TO BE DONE:
(a) Set down the rows again verbatim, everything from the line containing "How do I perform: Open the Project menu?" down to the end of the rows, both ends included, and leave the pictures out.
(b) Take the piece on the energy transition further from where it stops.

EXTRACT TO READ:

The ‘Energy Transition: Aspiration and Reality’, written by Dr Carole Nakhle, CEO of Crystol Energy, is part of the Energy in Transition: MENAT’s Transformation report, published by the Gulf Intelligence in partnership with HSBC Middle East, North Africa and Turkey.
The topic of energy transition has caused an explosion of interest in recent years. It is the concept of a greener future through renewable forms of energy, such as biofuels, solar, wind, nuclear and hydropower. The Intergovernmental Panel on Climate Change (IPCC) said emissions from industrial processes and fossil fuels such as coal, oil and natural gas were responsible for an estimated 78% increase in total greenhouse gas emissions from 1970 to 2010. There are lofty ambitions within the energy transition towards renewables – and it comes with unique challenges and considerations.
Firstly, there is an equally important transition taking place which is often overlooked. Traditionally, one fuel has dominated the world’s energy mix until another fuel has taken over. Coal, for example, replaced traditional biofuels and fuelled the first Industrial Revolution. More than half a century later, oil became king. Since the first oil shock in the early 1970s, its dominance has been gradually eroded as the share of natural gas has expanded. More recently, renewable energy has made its presence more notable. The main shift now is that over the next few decades, the world is moving into a more diversified energy landscape where no single fuel is dominant for the first time in history.
Secondly, energy transitions take time to fully develop. It can take several decades to get the right infrastructure in place, change behaviors, develop policies and regulations. Plus, the relative price signal of different energy sources should be right in order to enable the switch from one energy source to another.

EXERCISE MATERIAL:

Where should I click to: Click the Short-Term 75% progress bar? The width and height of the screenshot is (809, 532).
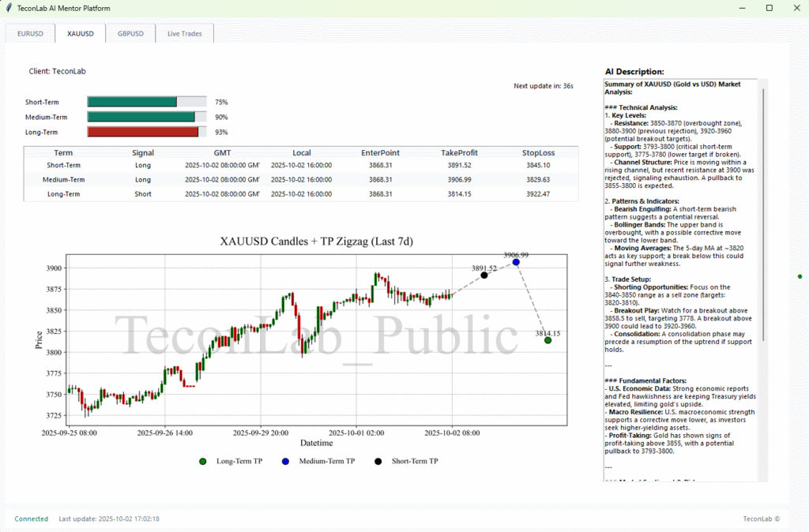click(146, 102)
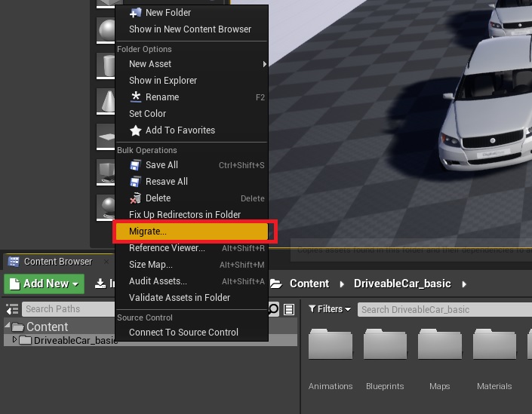This screenshot has width=532, height=414.
Task: Click Content in the breadcrumb path
Action: coord(309,284)
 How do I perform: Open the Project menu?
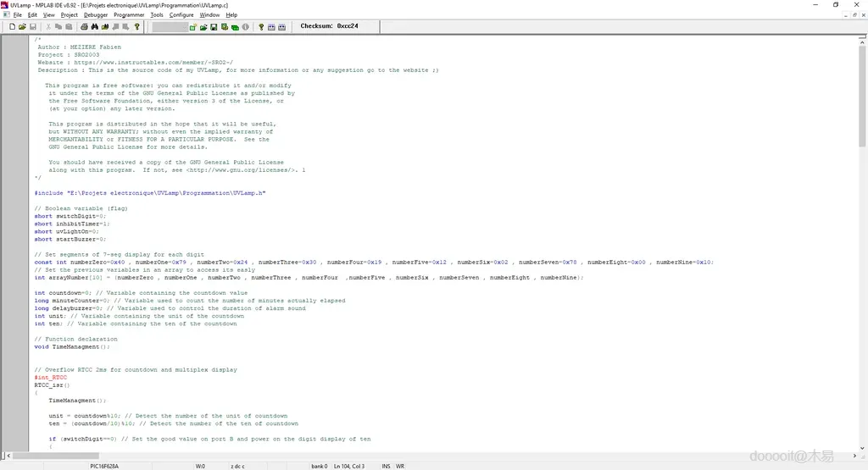click(70, 14)
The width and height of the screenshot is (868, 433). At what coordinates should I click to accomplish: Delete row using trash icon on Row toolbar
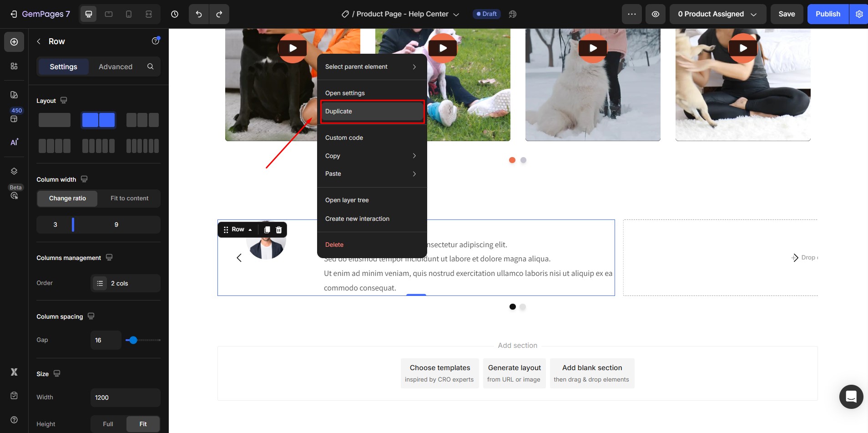279,230
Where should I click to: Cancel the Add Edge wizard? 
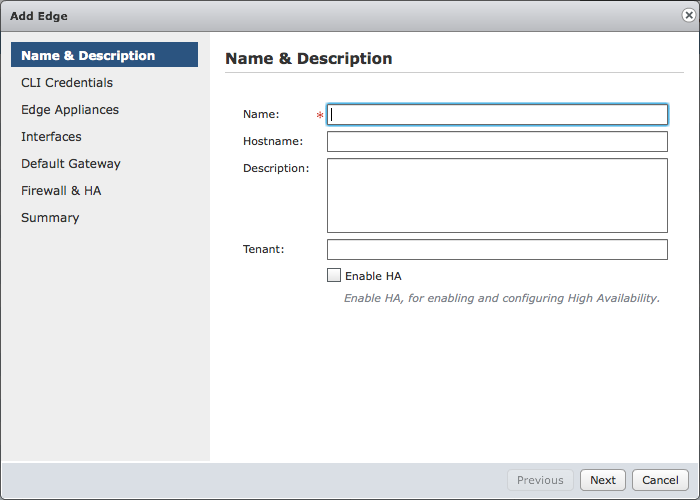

RESPONSES TO THE EXERCISE:
(a)
 How do I perform: Open the Project menu?
click(70, 14)
The width and height of the screenshot is (868, 433). At what coordinates should I click to accomplish: Delete row using trash icon on Row toolbar
279,230
Where should I click to: Cancel the Add Edge wizard? 

(b)
Third, a joint report by the International Energy Agency (IEA) and the International Renewable Energy Agency (IRENA) in 2017 shows that the energy transition towards a greener future is consistent with limiting the rise in global temperature to well below two degrees Celsius. The report explores various low carbon technologies that do not necessarily exclude fossil fuels. In this respect, the effort that oil and gas companies are making in reducing the environmental impact of their activities and products – all while remaining competitive – should not be underestimated. Manufacturers of conventional internal combustion engines are placing equal emphasis on making their cars more environmentally friendly. Advances in such areas will surely improve on current carbon emission levels. But at the same time, they will also delay the progress of green energy dominance.
Finally, for some countries, the energy transition, as per the current understanding, may simply backfire. This is particularly the case for petroleum- dependent economies, including the Gulf countries. Investments in alternative sources of energy still have a very long payback period and will continue to require strong government support for the foreseeable future. The problem here is that financial investment has to be funded by oil and gas revenues in petroleum-dependent economies with a dominant public sector. Even when money does come from private investment, it is typically triggered by explicit or implicit government backing. The result is a vicious cycle – to sustain a clean energy transition requires more, not less, hydrocarbon investment and production for as long as clean energy is not cost competitive. To facilitate the energy transition in such economies, economic diversification should therefore be the primary goal of governments before committing to ambitious clean energy plans.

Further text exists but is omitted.